Ikhlas artinya a rendah diri b. rendah hati c. tulus hati d percaya diri

Oleh : Ahman Tanjung dan Ani Rusmiati

A.   Muqodimah

Kami disini akan menjelaskan sedikitnya tentang Tawadhu, Ikhlas dan Percaya Diri. Penjelasan ini kami buat dengan beberapa point, kami mengangkat beberapa masalah yang terjadi pada sekarang ini, antara lain:

  1. Realitas di zaman sekarang ini banyak orang yang merasa pintar dan merasa sombong dalam segala hal . Misalkan saja seseorang yang ditanya tentang suatu permasalahan yang sebenarnya dia tak tahu akan jawaban pertanyaan tersebut. Namun orang itu bersikukuh untuk menjawabnya karena takut dianggap bodoh. Dan agar orang yang bertanya merasa kagum terhadapnya. Idealitas untuk mengatasi sifat seperti ini, kita dapat mencontoh akhlak terpuji Rasulullah yaitu dengan sifat ketawadhuan’ beliau.
  1. Banyak di antara kita yang selalu bersedekah, shalat, puasa, zakat, infak dan amalan lainnya, baik itu disalurkan ke suatu lembaga, masjid, maupun langsung ke orang yang menjadi objek penerima. Ada orang yang bersedekah di suatu masjid untuk pembangunan mesjid. Orang yang memberikan tersebut meminta agar nominal yang diberikannya diumumkan di masjid atas namanya. Namun, yang menjadi pertanyaan, apakah orang-orang yang berbuat baik yang telah kami gambarkan tersebut ikhlas dalam berbuat hal demikian ? Idealitas dari permasalahan tersebut adalah membiasakan diri untuk berbuat ikhlas dengan cara menghindari diri dari penyakit-penyakit yang akan menghalangi bersihnya kebaikan yang telah kita lakukan. Dan hal itu dapat berhasil kita lakukan dengan cara praktek dan praktek terus menerus.
  1. Realitas pada saat ini juga banyak orang yang mudah putus asa dan kurang percaya diri terhadap dirinya sendiri. Banyak orang yang bunuh diri akibat masalah keputusasaan terhadap diri sendiri. Yang perlu di garis bawahi adalah kenapa kita harus percaya diri dan tidak putus asa?

*Cuplikan Data*:
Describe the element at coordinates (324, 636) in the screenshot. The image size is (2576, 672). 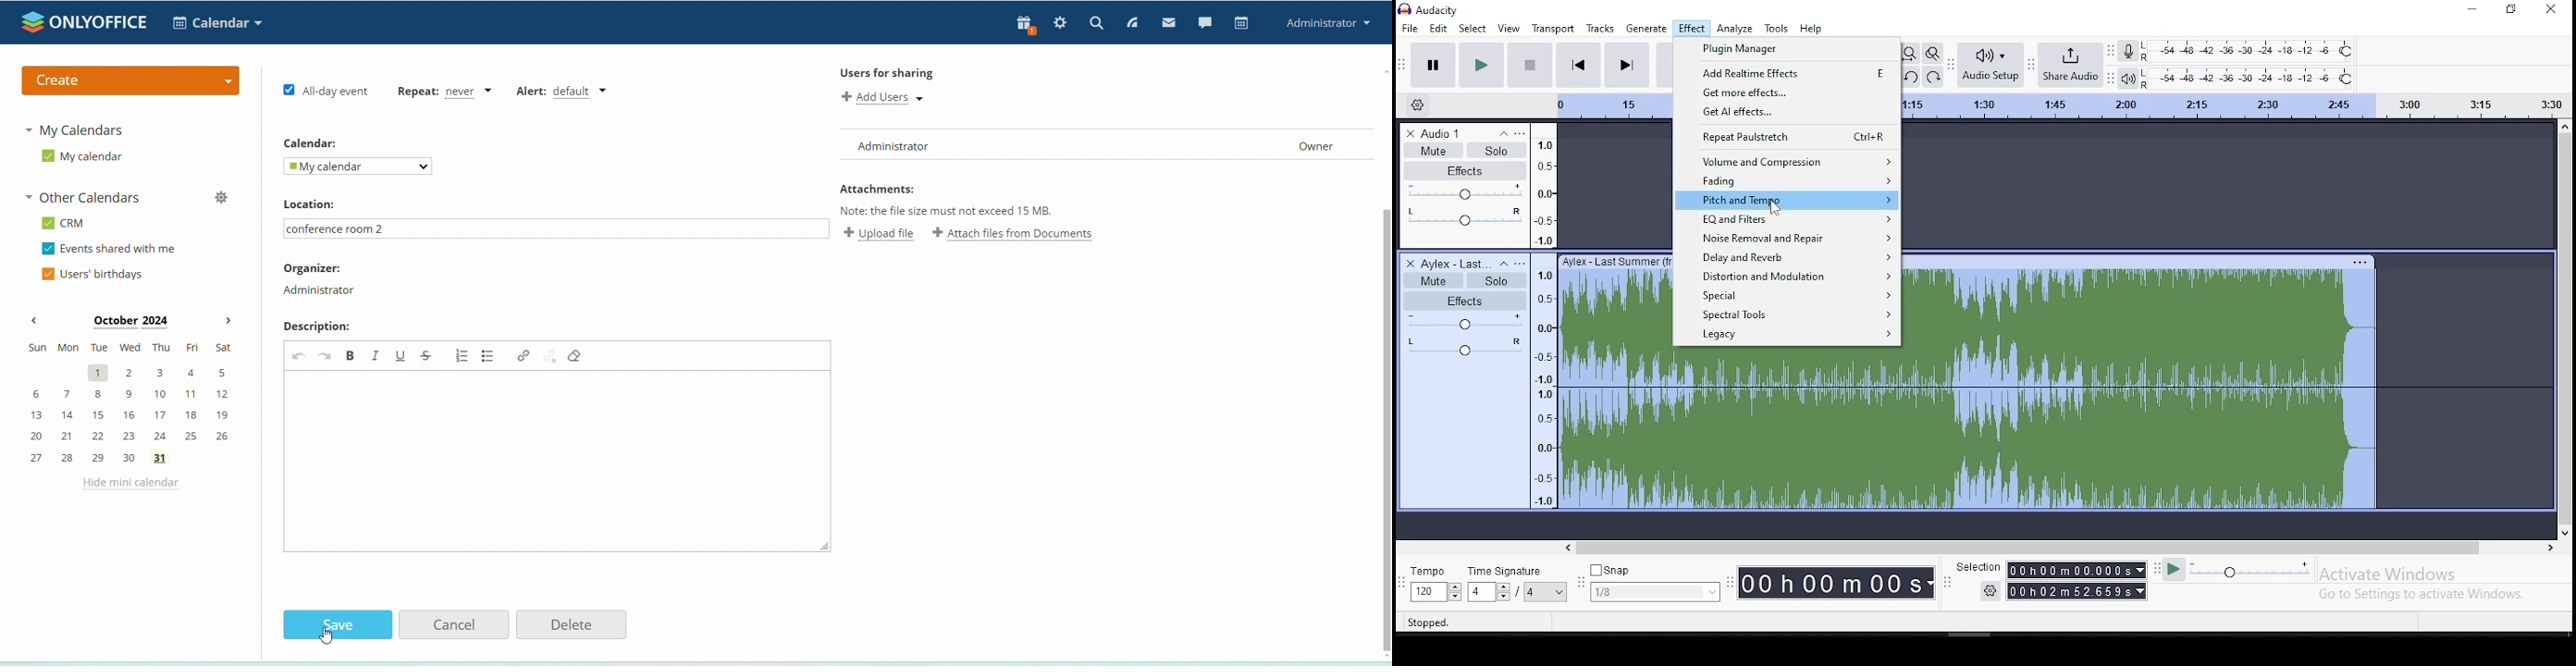
I see `cursor` at that location.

*Ketentuan Latihan*:
Salin dengan tepat bagian teks bacaan yang dimulai pada kata-kata "1. Realitas pada" dan berhenti setelah kata-kata "tidak putus asa?". Gunakan teks bacaan saja sebagai sumber jawaban.

*Jawaban Soal*:
1. Realitas pada saat ini juga banyak orang yang mudah putus asa dan kurang percaya diri terhadap dirinya sendiri. Banyak orang yang bunuh diri akibat masalah keputusasaan terhadap diri sendiri. Yang perlu di garis bawahi adalah kenapa kita harus percaya diri dan tidak putus asa?